[Material for this task]:
+ + + + +

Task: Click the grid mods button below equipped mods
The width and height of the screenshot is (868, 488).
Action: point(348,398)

+ + + + +

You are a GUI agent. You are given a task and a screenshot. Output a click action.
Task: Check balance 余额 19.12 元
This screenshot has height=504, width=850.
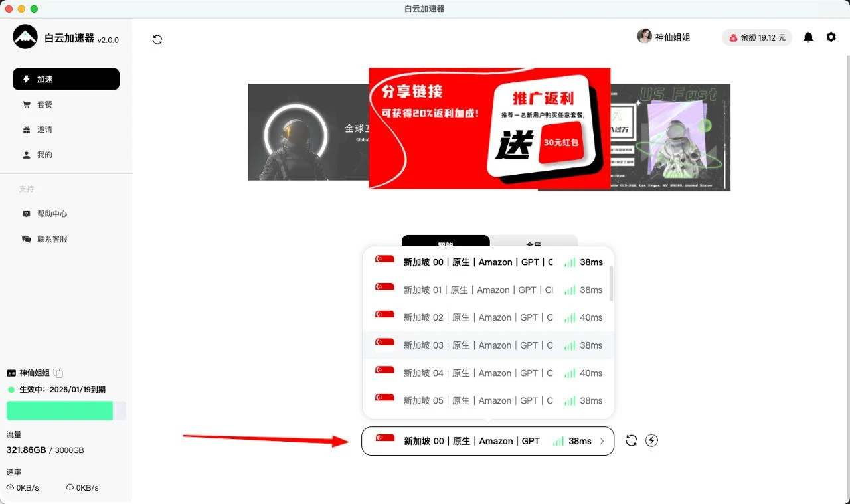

+ + + + +

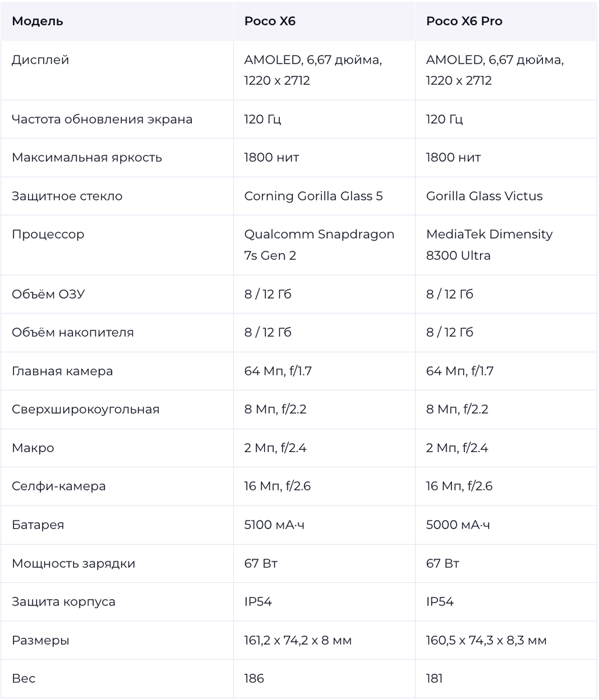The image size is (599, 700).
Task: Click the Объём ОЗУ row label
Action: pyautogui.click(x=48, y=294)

+ + + + +

In your answer, include only the lines above starting at the line that holds "You are a GUI" and ending at the line that holds "This screenshot has height=504, width=850.", copied exactly.

You are a GUI agent. You are given a task and a screenshot. Output a click action.
Task: Check balance 余额 19.12 元
This screenshot has height=504, width=850.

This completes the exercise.